• _How to complete this task_:
Write out the Warrigal Cabbage text word for word, starting at "Across Wadawurrung, Boon" and stopping after "and modern sustainability.".

• _Text block_:

· · · · · · ·

Warrigal Cabbage (Tetragonia tetragonioides): Native Greens of Coastal Victoria
The Warrigal Cabbage (Tetragonia tetragonioides), commonly known as Warrigal Greens, is one of Australia’s most versatile native vegetables — a hardy, nutritious groundcover that thrives along the coasts and estuaries of Victoria. Long before European arrival, Indigenous peoples gathered its tender leaves as a seasonal green vegetable, valued for its flavour, nutritional strength, and resilience in harsh coastal conditions.
Across Wadawurrung, Boon Wurrung, Gunaikurnai, and Gunditjmara Country, Warrigal Cabbage grew where freshwater met salt: along dunes, river mouths, and tidal flats. For thousands of years, it was harvested, cooked, and shared as part of a diverse plant diet that included murnong, sea celery, and native spinach.
After colonisation, British settlers adopted Warrigal Cabbage as a replacement for European spinach, making it the first Australian native plant to be cultivated internationally as a vegetable. Yet its Indigenous origins — and the sophisticated coastal food systems that sustained it — were rarely acknowledged.
Today, as communities revive bushfoods and coastal ecology, Warrigal Cabbage has re-emerged as both a cultural and environmental icon — a living link between ancient knowledge and modern sustainability.

· · · · · · ·

[Stored data entries]
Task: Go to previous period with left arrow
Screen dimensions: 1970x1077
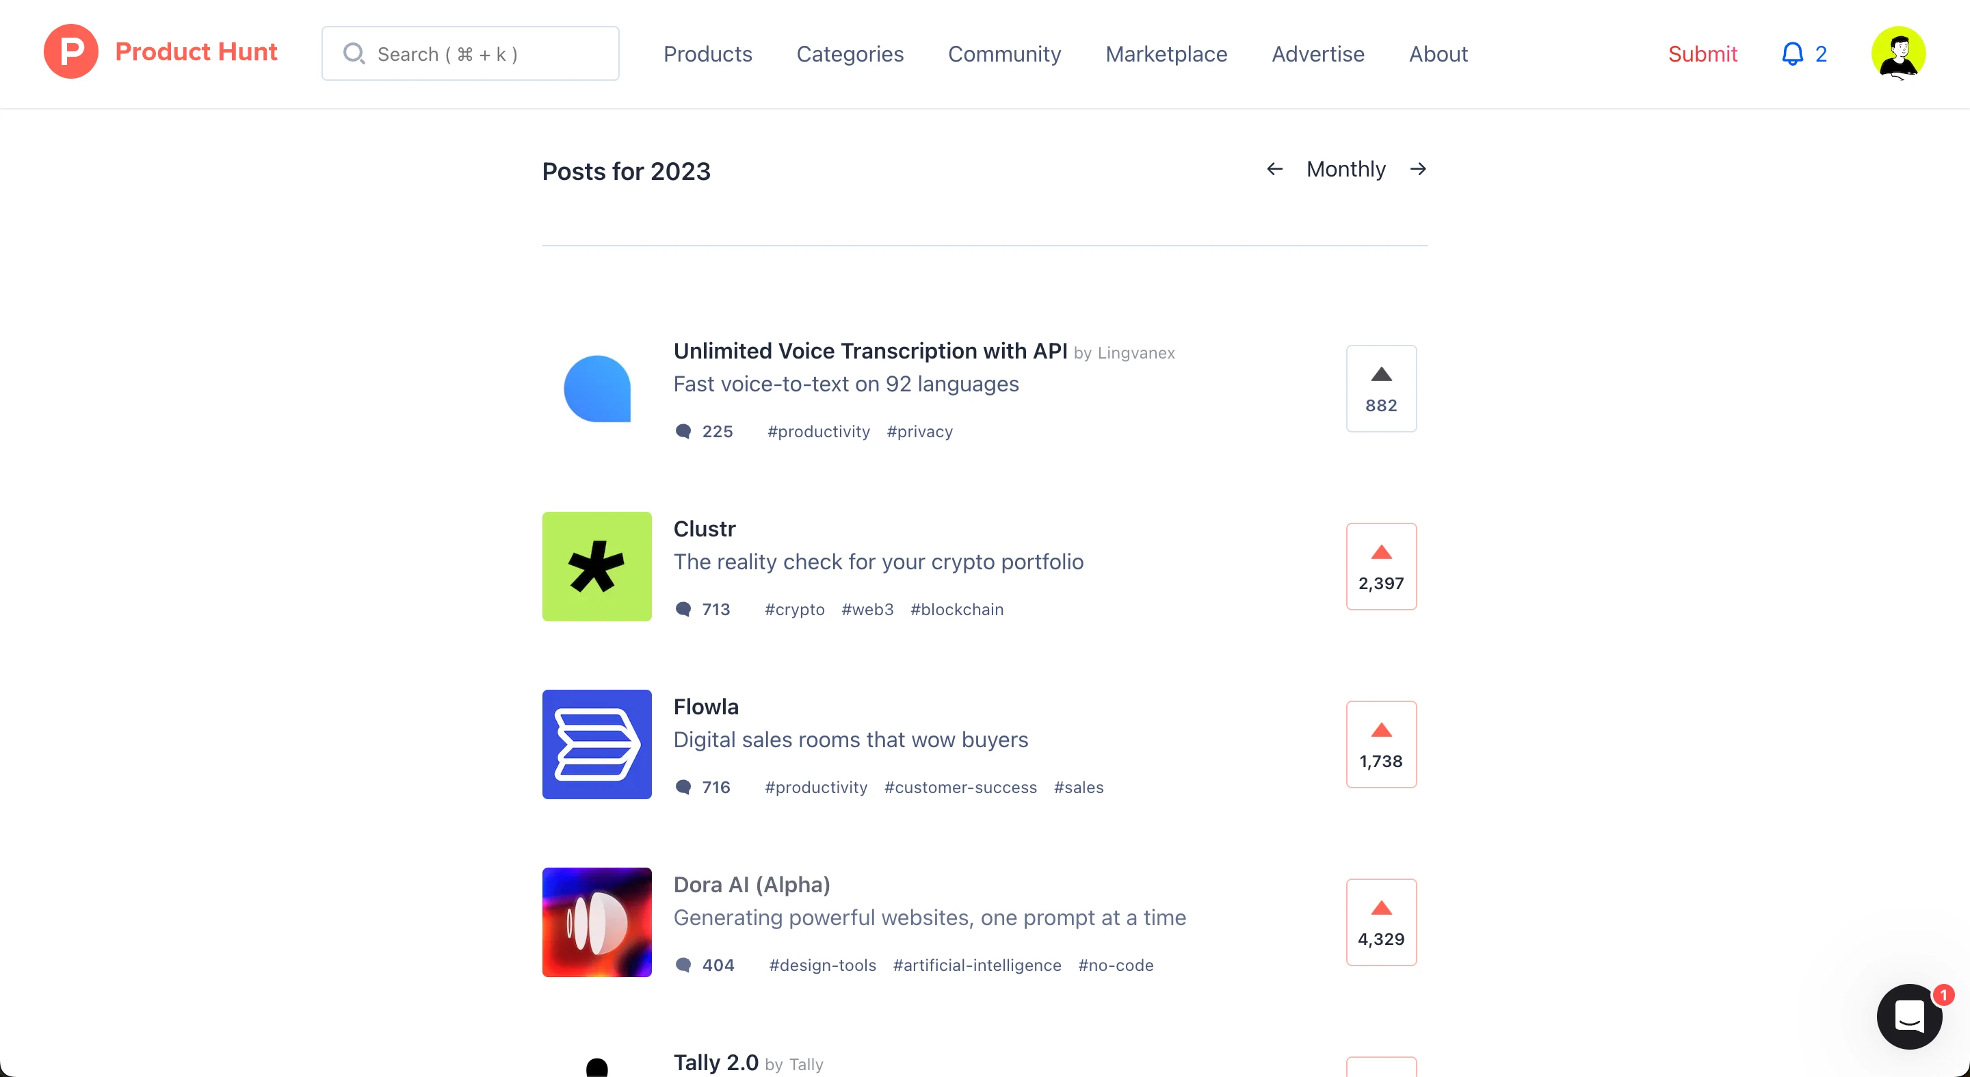Action: 1274,169
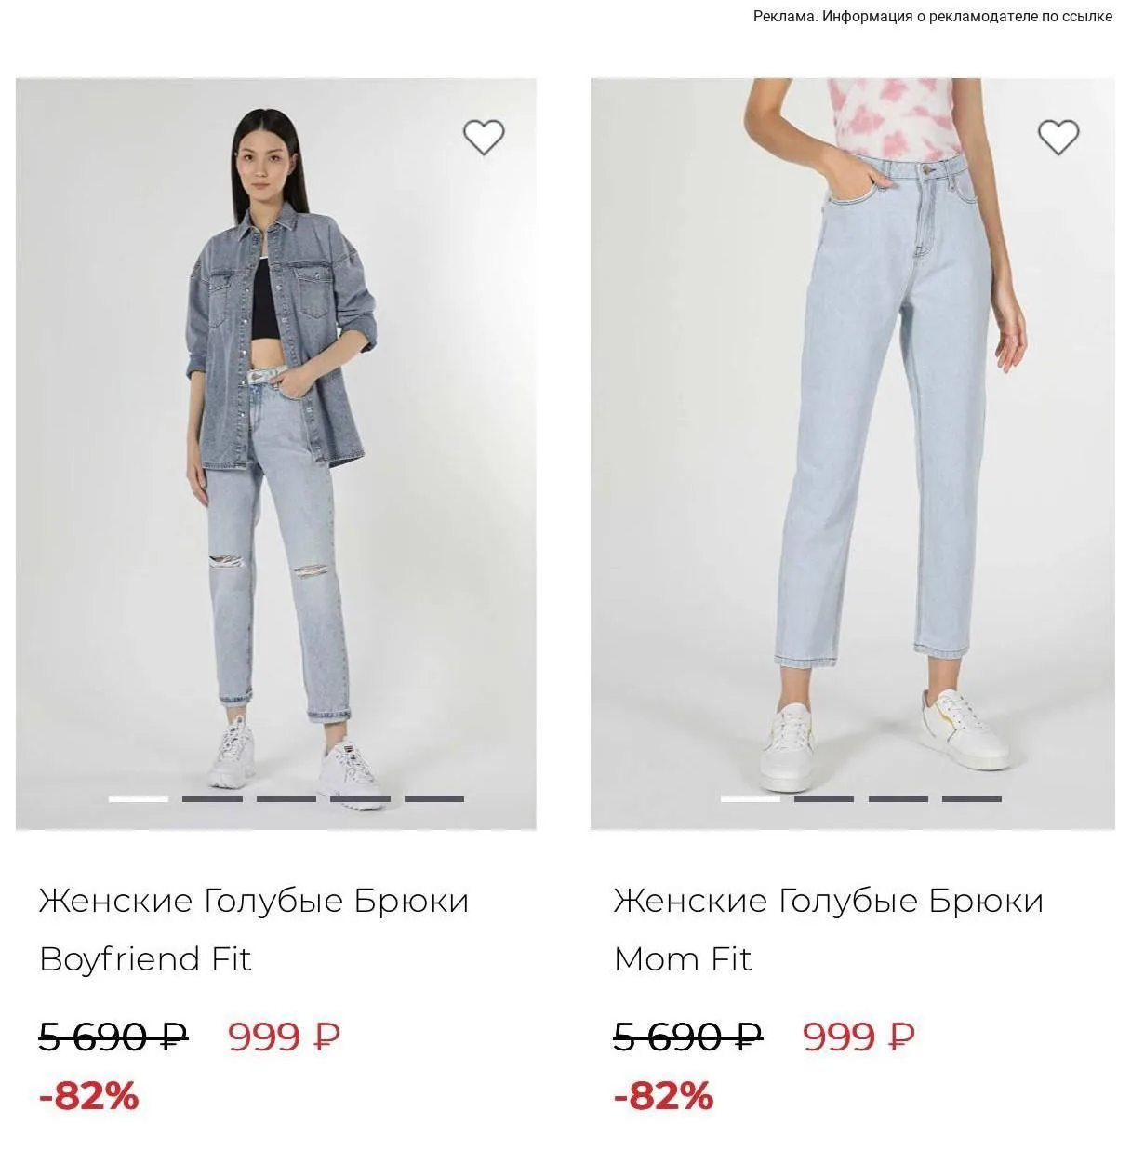The image size is (1131, 1164).
Task: Favorite the Boyfriend Fit jeans with heart icon
Action: point(484,138)
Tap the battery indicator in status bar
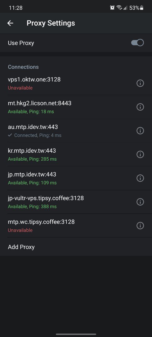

· · · · · · ·

• _Response area_:
Across Wadawurrung, Boon Wurrung, Gunaikurnai, and Gunditjmara Country, Warrigal Cabbage grew where freshwater met salt: along dunes, river mouths, and tidal flats. For thousands of years, it was harvested, cooked, and shared as part of a diverse plant diet that included murnong, sea celery, and native spinach.
After colonisation, British settlers adopted Warrigal Cabbage as a replacement for European spinach, making it the first Australian native plant to be cultivated internationally as a vegetable. Yet its Indigenous origins — and the sophisticated coastal food systems that sustained it — were rarely acknowledged.
Today, as communities revive bushfoods and coastal ecology, Warrigal Cabbage has re-emerged as both a cultural and environmental icon — a living link between ancient knowledge and modern sustainability.